What I really wanted was to see how this worked outside. But I needed to wait for some daylight for that. With more time over the weekend, and some vague (really vague; it’s been a bit miserable here in the UK) sunshine, I took my covered lenses outside.

I decided to try shooting my 52 weeks project photo using my 35mm lens covered with the heart shape.

The effect did work,  but you really have to kind of squint to spot the hearts. I think once there is more tree cover in the spring, the bokeh effect will be more noticeable as the light falls through it.

Winter gardening with Bert

Also, top tip: make sure the heart is the right way up when you shoot. I took a lot of portrait shots and forgot that the heart would be sideways! Opps!

Besides the shaped bokeh, I got some really cool effects just by covering the lens partially. This one you can see the black right hand side from the cardboard. You also can see the star pattern in the tree quite well.

Star light

Venturing into higher f stops also gave this pretty cool effect where you could see the outline of the star itself. Kind of like a window into another world. I can see the heart shape being used like this being a great way to take some Valentine’s Day photos over the next couple of weeks!

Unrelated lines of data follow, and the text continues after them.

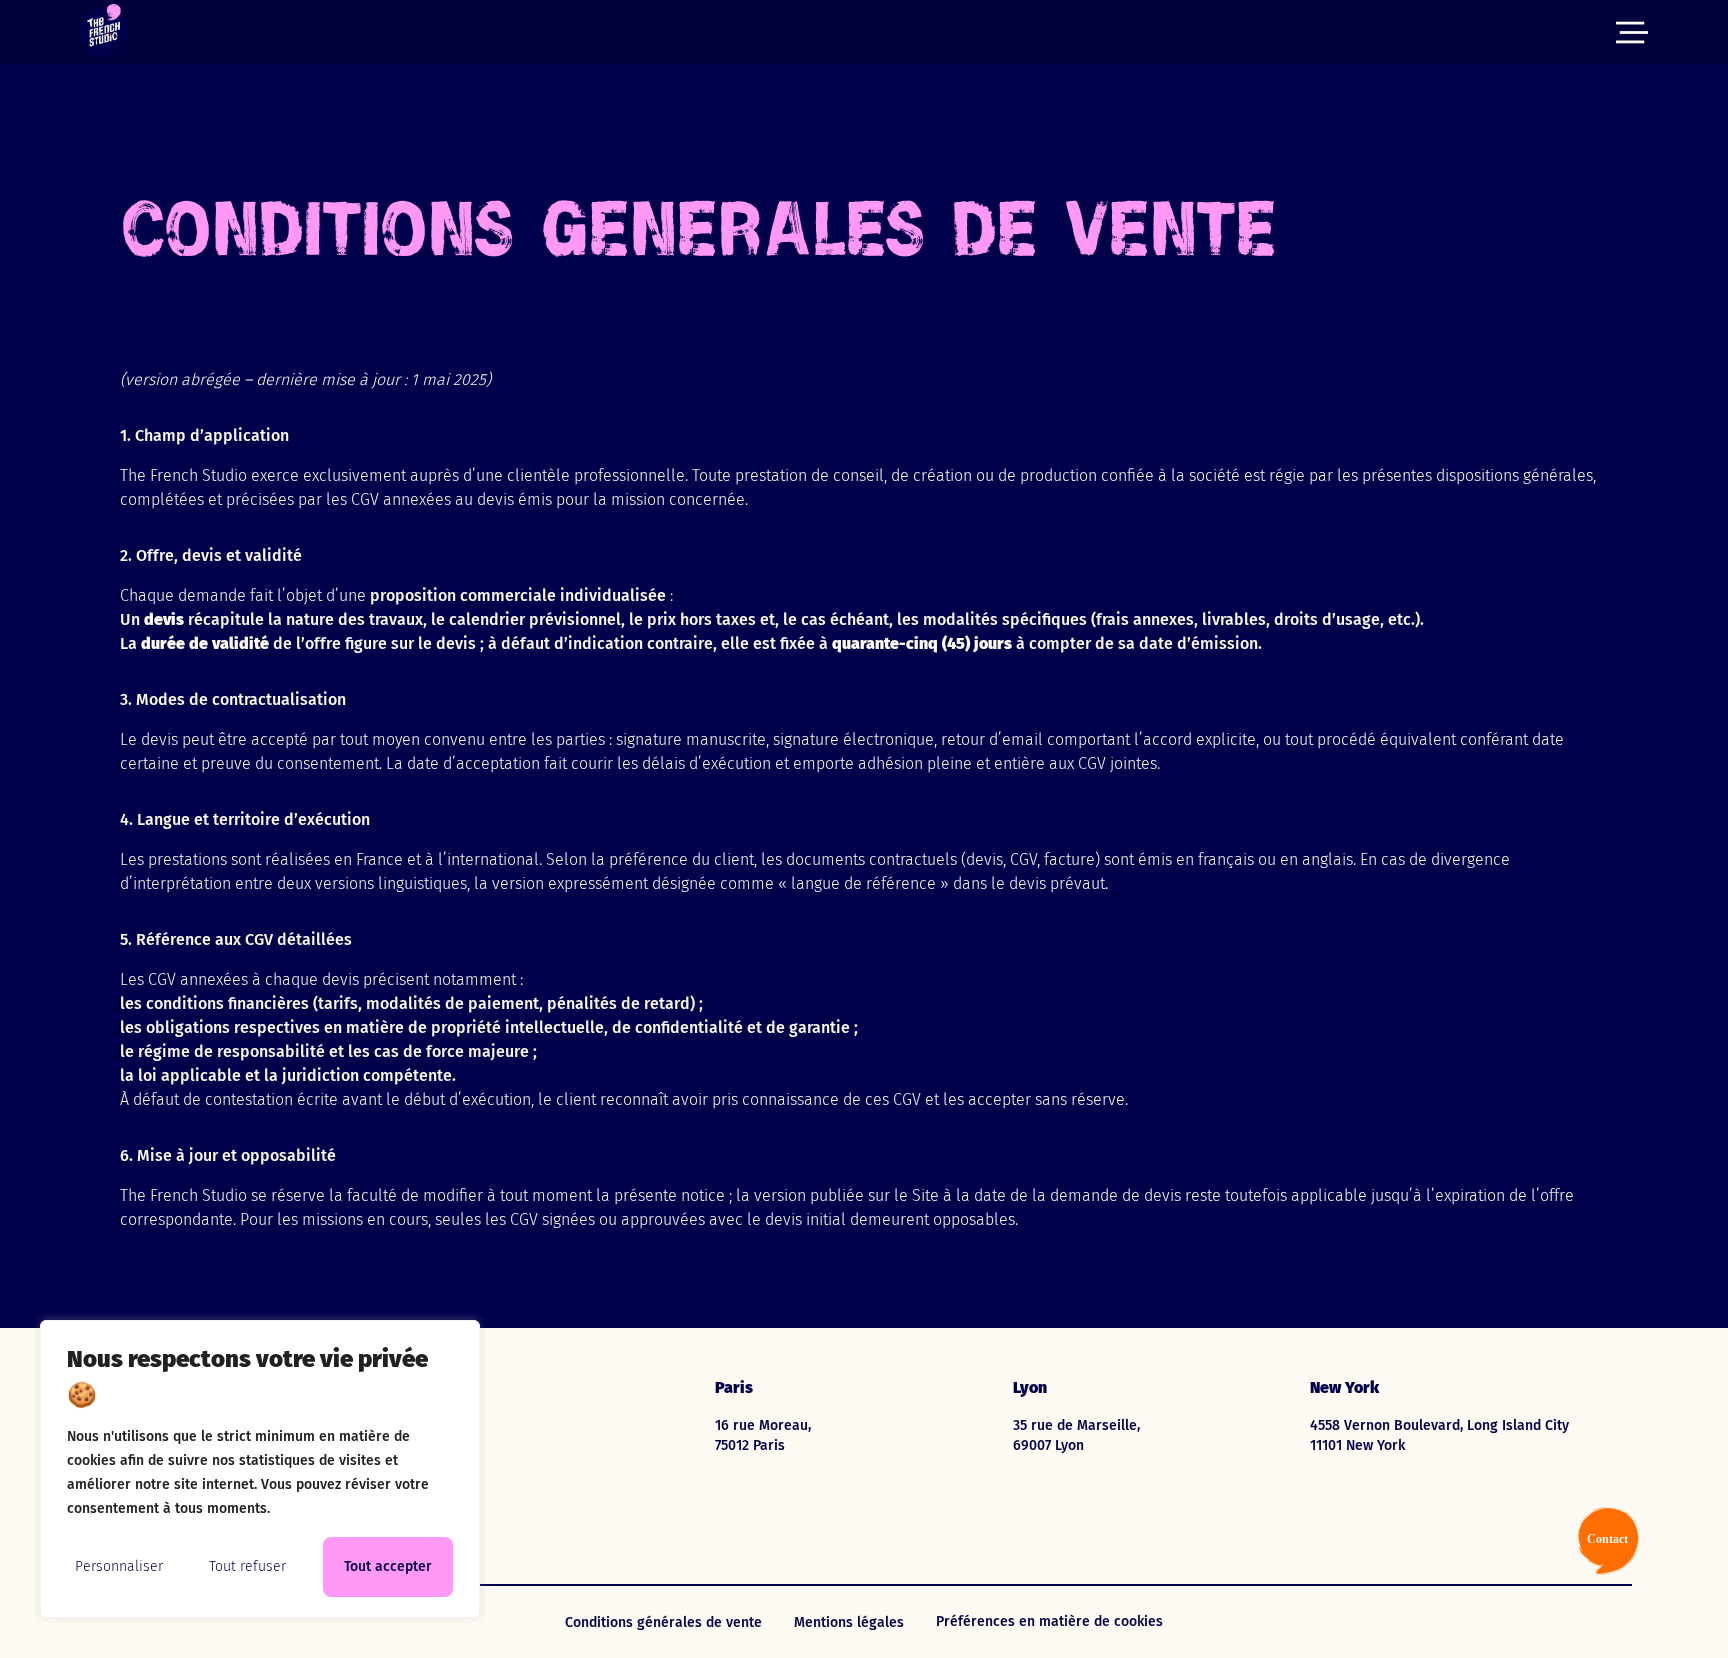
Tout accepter (388, 1566)
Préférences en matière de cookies (1049, 1621)
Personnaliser (119, 1566)
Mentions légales (849, 1622)
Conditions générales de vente (663, 1622)
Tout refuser (247, 1566)
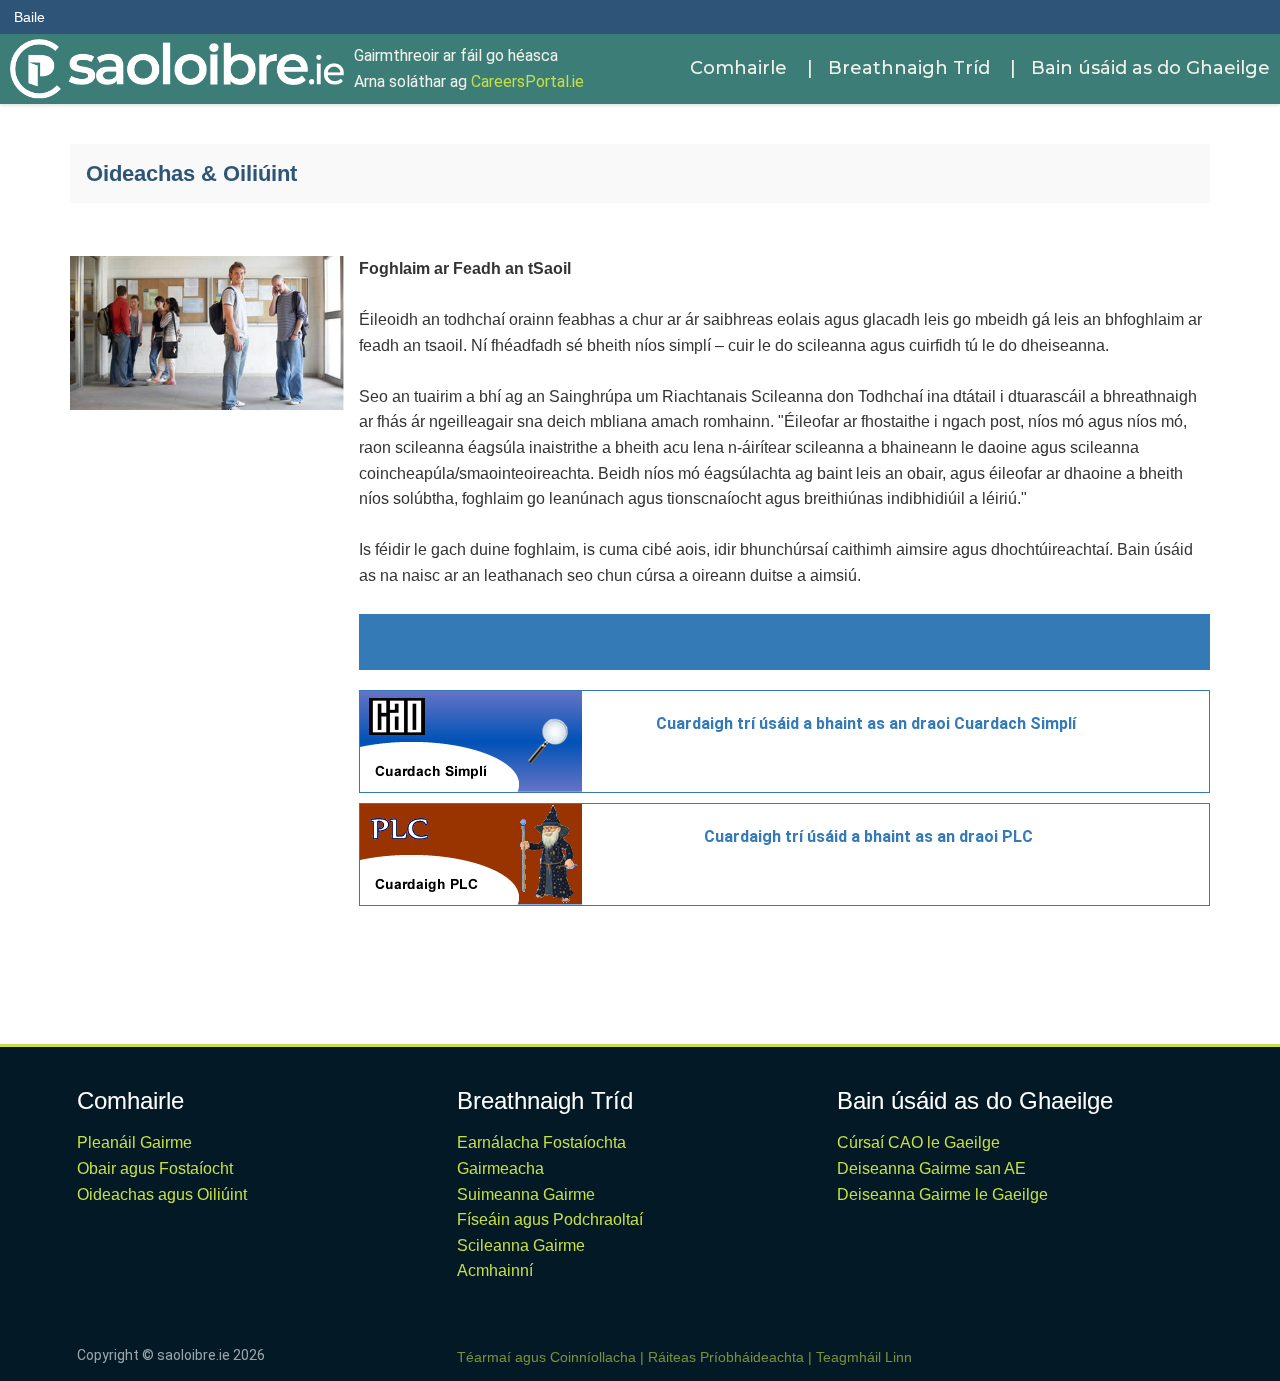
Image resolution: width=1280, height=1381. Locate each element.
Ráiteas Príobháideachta (726, 1357)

How many worlds are out there?

I learnt a lot by playing around with these two cardboard cut-outs. I think the concept works really well for toy photography, adding a little more magic to photos. I certainly got inspired by some of these effects and can’t wait to try it again with a little more understanding of how it works!

Have you ever played around with the shape of your bokeh? If you have, let me know in the comments how you got on! I’d love some tips! Let me know if you give it a go after reading this post as well!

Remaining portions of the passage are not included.